If you’ve seen Wicked: For Good, you know what a strange and dissonant statement this is, because the film turns Dorothy into the butt of the joke several times over, characterizing her as a country bumpkin who is incapable of making choices on her own and whose whining is critiqued by the main characters over and over again. But more than this, not having Dorothy function as an actual character within the film is indicative of a critical flaw within the very concept of Wicked as a larger story itself: if the whole appeal of Wicked is to present the audience with these alternative interpretations of these iconic characters and show how that changes the story we thought we knew, then it needs to actually show us how it changes the story.
Instead, Wicked plays very fast-and-loose with The Wizard of Oz story, especially once Dorothy comes crashing into it.

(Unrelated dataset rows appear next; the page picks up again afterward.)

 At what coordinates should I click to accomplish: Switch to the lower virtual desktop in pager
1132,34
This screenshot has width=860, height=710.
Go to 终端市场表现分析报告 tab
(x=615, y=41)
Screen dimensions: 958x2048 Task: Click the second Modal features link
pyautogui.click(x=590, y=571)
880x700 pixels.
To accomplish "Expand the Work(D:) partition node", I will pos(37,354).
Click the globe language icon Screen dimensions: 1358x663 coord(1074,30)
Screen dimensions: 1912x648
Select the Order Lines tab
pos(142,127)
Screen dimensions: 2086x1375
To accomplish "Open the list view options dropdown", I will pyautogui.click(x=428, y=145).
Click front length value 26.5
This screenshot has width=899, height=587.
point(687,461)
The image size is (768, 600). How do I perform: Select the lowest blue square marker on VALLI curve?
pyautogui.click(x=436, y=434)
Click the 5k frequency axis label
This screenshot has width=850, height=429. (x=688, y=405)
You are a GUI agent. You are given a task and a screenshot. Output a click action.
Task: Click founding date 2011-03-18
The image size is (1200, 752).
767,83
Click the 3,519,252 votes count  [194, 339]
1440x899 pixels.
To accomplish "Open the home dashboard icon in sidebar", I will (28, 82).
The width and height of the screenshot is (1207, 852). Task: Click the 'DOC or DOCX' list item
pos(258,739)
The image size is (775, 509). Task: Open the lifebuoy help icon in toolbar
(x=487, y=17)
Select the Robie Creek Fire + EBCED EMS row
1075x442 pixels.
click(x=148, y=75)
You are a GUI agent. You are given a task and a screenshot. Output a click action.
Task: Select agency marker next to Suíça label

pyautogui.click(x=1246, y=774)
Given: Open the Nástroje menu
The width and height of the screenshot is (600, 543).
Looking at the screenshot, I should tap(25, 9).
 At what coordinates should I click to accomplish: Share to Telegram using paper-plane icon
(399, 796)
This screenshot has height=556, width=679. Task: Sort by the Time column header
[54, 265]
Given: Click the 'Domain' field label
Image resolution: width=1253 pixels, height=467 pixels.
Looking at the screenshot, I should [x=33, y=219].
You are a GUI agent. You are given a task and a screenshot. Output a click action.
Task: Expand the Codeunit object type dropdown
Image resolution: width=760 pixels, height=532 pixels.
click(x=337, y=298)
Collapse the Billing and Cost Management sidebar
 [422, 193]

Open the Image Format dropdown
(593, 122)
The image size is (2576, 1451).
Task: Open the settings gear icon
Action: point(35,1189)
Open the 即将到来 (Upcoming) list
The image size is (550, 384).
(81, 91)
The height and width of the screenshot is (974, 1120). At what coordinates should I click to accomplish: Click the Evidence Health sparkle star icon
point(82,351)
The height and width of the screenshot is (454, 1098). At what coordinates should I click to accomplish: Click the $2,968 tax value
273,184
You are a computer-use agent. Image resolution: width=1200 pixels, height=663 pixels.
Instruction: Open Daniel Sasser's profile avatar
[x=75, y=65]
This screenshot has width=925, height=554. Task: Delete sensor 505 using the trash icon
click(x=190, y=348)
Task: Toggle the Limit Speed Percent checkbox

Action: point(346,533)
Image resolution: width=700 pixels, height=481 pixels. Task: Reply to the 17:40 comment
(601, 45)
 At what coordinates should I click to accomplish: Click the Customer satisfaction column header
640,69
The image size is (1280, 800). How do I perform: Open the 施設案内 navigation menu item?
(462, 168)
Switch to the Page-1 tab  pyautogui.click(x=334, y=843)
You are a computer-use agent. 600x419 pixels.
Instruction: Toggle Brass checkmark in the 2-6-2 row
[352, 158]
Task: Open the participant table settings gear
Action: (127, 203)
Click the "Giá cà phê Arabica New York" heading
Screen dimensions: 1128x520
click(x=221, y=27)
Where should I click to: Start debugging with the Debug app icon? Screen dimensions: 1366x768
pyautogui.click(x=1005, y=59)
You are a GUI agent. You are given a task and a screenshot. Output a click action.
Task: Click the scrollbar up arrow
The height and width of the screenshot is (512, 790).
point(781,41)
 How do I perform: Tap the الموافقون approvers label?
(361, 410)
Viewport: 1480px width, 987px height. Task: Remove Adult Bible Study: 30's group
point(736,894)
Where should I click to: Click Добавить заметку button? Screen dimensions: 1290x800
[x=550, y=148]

Entire present-tense critical sequences, which one would assume would be essential and highly impactful to the characters of this story, are skipped over in favor of simply assuming the audience can fill in the blank with the relevant scene from The Wizard of Oz. However, this is done without taking into account how or why these characters in this story would act, and how they have been forged to be deliberately different from their original counterparts.
Why would this version of Glinda take the shoes off of Nessa’s feet (a woman who she knows, is the sister of her best friend, and didn’t want to harm in any actual way) and give them to Dorothy? Why would this version of the Scarecrow (a.k.a. Fiyero) merrily go along with Dorothy on her journey to Oz at all, given that he’s literally a fugitive of the city? After spending the whole film vehemently pledging to kill Elphaba, why does this version of the Tinman (a.k.a. Boq) drop out of the film entirely and never actually have any kind of resolution at all? And perhaps most importantly of all, why does this version of the Wizard even task Dorothy and her friends with bringing him Elphaba’s broom? He has all of his guards out hunting her; why do he and Madame Morrible believe this random twelve-year-old girl is going to be able to find her, much less execute her?
The answer is, of course, because all of these things happened in The Wizard of Oz, so they happen here. But the end result is the storytelling equivalent of spending hours hand-carving a square-shaped peg and then attempting to jam it into a round-shaped hole, over and over again for the full two-and-a-half-hour runtime of Wicked: For Good.
The whole appeal of this creative endeavor was to show audiences the side of the story they thought they knew through a new light, so why does the film turn its nose of up at delivering on this very concept, instead allowing it all to play out verbatim, predominantly off-screen as if nothing has changed at all? I’m inclined to grant the on-stage iteration a bit more leeway given its much more constricted runtime and the fact that there’s an inherently much higher suspension of disbelief to a stage play than there is to a movie. Having Dorothy exist solely in the literal periphery of the play isn’t a good choice, but it’s one I can at least see the utilitarian purpose behind. The Wicked films don’t have either of these things as excuses though. Splitting the play into two films afforded Chu and his team a runtime that is nearly double that of the play, and the cinematic medium allows them to have a much larger cast, a grander scope, and much more fully-realized sequences.
Instead, in adapting the play’s Act Two, which has been ridiculed for decades even by the most ardent of fans, they basically threw out the baby and kept the bathwater. This section of the story needed the most finessing if it was ever going to function as a cinematic work, much less one sectioned off from the strengths and high points of Act One. Instead, Chu and company seem to have quadrupled down on all of the worst elements of the play's second half, and Dorothy’s treatment in the film is a clear indication of this.
There’s a version of Wicked: For Good that delivers on the promise of this story in a much more satisfying fashion, making Dorothy an active player within the narrative and allowing her presence to escalate the tension and raise the stakes between Elphaba and Glinda in organic fashion, showing audiences a reinterpreted take on The Wizard of Oz. However, as it currently exists, Wicked: For Good treats her as little more than a superfluous punching bag, and it is all the worse for it.